Given data ▸

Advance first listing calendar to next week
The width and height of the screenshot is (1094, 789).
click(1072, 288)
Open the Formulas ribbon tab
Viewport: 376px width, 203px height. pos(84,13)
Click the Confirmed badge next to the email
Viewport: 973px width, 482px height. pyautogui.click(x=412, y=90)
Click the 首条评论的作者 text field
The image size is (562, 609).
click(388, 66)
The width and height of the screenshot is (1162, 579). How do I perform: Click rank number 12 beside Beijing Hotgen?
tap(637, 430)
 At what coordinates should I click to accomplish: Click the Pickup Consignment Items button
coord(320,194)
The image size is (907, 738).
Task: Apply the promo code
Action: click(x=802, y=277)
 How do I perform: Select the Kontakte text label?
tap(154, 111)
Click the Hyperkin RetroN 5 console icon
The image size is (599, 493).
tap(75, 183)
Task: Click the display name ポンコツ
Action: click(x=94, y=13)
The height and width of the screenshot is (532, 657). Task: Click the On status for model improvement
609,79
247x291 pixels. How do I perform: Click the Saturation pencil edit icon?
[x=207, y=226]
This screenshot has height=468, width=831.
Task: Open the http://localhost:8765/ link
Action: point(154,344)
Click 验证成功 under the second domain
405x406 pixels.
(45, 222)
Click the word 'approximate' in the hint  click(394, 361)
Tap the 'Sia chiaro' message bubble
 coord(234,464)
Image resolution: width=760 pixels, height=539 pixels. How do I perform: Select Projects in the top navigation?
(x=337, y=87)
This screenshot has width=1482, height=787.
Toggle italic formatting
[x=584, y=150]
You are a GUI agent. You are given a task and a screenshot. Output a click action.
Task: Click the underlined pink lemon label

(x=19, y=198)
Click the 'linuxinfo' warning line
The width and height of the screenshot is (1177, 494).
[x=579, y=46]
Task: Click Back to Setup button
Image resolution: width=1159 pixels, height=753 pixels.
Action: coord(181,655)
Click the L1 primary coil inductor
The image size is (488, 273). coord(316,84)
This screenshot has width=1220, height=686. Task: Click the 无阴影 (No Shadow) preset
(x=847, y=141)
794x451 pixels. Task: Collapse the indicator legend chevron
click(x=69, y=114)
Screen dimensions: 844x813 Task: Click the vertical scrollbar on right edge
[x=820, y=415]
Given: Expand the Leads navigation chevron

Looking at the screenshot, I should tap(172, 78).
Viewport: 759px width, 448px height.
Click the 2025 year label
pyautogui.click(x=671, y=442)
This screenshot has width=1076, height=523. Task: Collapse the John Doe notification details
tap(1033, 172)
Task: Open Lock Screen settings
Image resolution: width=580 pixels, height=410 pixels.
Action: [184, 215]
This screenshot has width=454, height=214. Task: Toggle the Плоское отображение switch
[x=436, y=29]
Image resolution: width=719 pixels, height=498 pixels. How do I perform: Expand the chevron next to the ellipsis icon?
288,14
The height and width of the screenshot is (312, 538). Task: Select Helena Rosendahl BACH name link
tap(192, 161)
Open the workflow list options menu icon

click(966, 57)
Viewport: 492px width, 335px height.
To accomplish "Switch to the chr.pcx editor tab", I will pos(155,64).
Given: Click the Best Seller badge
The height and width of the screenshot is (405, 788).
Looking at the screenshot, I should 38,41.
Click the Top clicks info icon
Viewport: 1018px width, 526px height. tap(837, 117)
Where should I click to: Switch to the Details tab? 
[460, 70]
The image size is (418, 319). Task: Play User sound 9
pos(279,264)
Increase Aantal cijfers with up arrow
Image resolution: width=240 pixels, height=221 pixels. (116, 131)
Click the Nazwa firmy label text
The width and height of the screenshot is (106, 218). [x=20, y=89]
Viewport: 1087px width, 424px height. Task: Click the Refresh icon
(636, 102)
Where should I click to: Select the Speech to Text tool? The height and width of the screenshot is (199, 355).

What is being asked ▸ Locate each line of the items that contains the word "Viewport" and copy those lines.

Solution below ▸
Viewport: 376px width, 203px height. pos(84,13)
Viewport: 973px width, 482px height. pyautogui.click(x=412, y=90)
Viewport: 759px width, 448px height.
Viewport: 492px width, 335px height.
Viewport: 1018px width, 526px height. tap(837, 117)
Viewport: 1087px width, 424px height. Task: Click the Refresh icon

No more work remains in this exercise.